Indignez-Vous! is the title of the unassuming bestseller by Stéphane Hessel that’s been taking France by storm. At just 30 pages, written by a nonagenarian and published in a south of France attic, this political essay has all the makings of an underdog cunningly overtaking its more expensive peers. And yet, when read, its success seems unavoidable in the current climate. For one, the timing is fortuitous, though it is, for now, only available in French, its population are not blind to the protests spreading like wildfire in the UK, Tunisia, and at the time of writing this, Egypt. While to an outside eye the French have had more than their fair share of protests, these are generally dominated by those already in possession of a job and seeking to add security, an increase in pay or fewer hours to their load. We have not seen the end of protests from the increasingly unemployed younger generation and nor should we.

Part of Hessel’s success comes from the part he played in the French Resistance during WW2 giving his reasoning more credibility.

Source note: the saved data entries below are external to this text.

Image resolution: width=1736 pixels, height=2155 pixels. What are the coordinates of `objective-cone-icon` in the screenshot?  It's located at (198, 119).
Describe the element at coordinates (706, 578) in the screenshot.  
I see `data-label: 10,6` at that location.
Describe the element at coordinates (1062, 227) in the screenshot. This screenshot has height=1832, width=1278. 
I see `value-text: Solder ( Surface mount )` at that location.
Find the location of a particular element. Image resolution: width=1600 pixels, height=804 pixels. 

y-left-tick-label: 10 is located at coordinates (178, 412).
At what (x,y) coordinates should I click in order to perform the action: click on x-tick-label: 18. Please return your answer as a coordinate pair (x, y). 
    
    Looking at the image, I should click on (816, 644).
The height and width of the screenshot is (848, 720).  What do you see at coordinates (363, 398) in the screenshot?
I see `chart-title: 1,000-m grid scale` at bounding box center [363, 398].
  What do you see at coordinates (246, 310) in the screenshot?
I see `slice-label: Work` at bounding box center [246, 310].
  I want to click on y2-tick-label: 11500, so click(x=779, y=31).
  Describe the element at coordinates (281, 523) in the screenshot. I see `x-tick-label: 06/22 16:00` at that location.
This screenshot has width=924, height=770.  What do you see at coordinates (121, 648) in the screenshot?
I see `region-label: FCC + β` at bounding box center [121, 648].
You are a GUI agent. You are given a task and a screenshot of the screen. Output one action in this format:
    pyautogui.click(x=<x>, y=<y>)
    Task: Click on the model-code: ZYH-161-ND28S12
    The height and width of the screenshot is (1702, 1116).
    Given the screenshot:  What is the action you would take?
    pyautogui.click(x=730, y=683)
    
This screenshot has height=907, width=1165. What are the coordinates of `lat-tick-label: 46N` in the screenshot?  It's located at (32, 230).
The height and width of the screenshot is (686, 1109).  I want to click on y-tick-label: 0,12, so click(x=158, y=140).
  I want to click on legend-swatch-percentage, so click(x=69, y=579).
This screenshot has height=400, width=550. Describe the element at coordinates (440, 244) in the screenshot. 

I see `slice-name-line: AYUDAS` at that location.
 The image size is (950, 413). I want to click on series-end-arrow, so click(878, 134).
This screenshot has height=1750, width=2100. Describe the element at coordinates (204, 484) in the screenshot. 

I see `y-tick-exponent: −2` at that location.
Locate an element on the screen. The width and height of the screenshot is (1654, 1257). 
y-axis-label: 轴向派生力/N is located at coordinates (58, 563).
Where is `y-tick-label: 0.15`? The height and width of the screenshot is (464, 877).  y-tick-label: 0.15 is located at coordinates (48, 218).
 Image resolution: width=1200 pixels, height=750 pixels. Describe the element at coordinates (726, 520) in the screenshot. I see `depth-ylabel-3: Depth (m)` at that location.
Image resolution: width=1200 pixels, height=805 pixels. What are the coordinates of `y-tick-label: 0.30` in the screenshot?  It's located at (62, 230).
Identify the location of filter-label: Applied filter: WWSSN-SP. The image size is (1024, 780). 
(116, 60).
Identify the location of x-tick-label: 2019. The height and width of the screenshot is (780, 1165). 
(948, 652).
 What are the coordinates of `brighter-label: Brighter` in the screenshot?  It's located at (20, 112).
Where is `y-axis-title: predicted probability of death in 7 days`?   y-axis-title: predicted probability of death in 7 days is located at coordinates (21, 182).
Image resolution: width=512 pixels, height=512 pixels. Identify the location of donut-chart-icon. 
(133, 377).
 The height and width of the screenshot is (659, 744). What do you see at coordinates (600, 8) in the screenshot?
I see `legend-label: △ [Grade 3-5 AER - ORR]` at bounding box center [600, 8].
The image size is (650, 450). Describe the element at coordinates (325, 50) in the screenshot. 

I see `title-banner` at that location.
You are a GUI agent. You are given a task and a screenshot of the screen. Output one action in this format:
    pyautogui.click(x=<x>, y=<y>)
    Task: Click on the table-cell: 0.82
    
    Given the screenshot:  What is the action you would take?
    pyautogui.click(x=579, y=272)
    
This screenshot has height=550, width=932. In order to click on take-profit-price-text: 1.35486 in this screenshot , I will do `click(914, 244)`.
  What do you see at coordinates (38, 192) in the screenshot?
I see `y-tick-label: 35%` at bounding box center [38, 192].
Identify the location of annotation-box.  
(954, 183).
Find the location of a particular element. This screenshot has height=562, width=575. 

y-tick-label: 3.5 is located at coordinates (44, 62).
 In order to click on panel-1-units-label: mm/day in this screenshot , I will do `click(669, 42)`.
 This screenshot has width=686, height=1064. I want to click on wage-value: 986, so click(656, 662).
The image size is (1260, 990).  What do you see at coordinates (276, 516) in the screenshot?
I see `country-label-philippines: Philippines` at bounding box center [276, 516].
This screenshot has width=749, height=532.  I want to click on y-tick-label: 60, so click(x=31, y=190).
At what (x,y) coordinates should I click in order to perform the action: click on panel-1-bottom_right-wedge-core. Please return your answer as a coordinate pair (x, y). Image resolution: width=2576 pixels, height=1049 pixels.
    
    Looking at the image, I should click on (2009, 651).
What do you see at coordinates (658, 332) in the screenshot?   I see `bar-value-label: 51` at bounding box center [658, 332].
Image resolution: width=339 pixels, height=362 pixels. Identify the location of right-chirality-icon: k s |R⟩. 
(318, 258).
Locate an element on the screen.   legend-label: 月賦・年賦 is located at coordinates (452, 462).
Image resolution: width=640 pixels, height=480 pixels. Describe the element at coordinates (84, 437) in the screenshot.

In 1941, Hessel left France to join the De Gaulle in London but soon returned in March 1944 with orders to liaise between different resistance groups, and facilitate the transmission of information in preparation for D-day. Unfortunately, Hessel was betrayed and arrested on 10 July 1944 and experienced the camps of Bunchenwald, Rottleberode and Dora. Hessel’s post-WW2 life is no less interesting. As a diplomat with the UN, for instance, he helped to draft the Universal Declaration of the Rights of Man. He reacted to the election of Jacques Chirac in 1995 by becoming a socialist, further debunking the common wisdom that one becomes more conservative with age.

Unsurprisingly, the Resistance plays a central role in the opening pages of Hessel’s essay as a blueprint for a state of mind that should be applied to today’s situations. Hessel states that the Resistance was based on a feeling of indignation and reminds the reader of the achievements of the Resistance government as a consequence of this indignation after the war: the creation of Social Security to ensure to all citizens the means of surviving even when unable to work, an independent free press, the right to education. There is perhaps no need to remind ourselves that these are all under threat today, not just in France, but in the UK too thanks to cuts (and increase in costs) to these vital services. Indignation during WW2 might seem simpler to muster than today, Hessel concedes, acknowledging the numerous inequalities that tug for our attention, but that is not a reason to give up. To Hessel, there is nothing worse than indifference, it’s better to pick one or two important subjects of indignation (as he does) than none at all.

The rich life Hessel has led is part of the fabric of this essay which delves into his later experiences, such as his visits to Gaza in 2008 and 2009. The example of Gaza in the essay serves to illustrate Hessel’s point that neither violence nor terrorism are effective. ‘Violence turns its back on hope’ he writes, and hope of non-violence is the path that must be followed. Hessel’s choice of closing words, ‘To Create is to Resist / To Resist is to Create’ summarize the educated optimism that pervades the essay. The poetry of Hessel’s prose, his peppering of literary and artistic references (including an illustration, with Paul Klee’s Angelus Novus), his sudden dives into minutiae, intensify rather than distract from his message. Indignez-Vous! is a rousing, resonant work that needs to be read by all generations, now.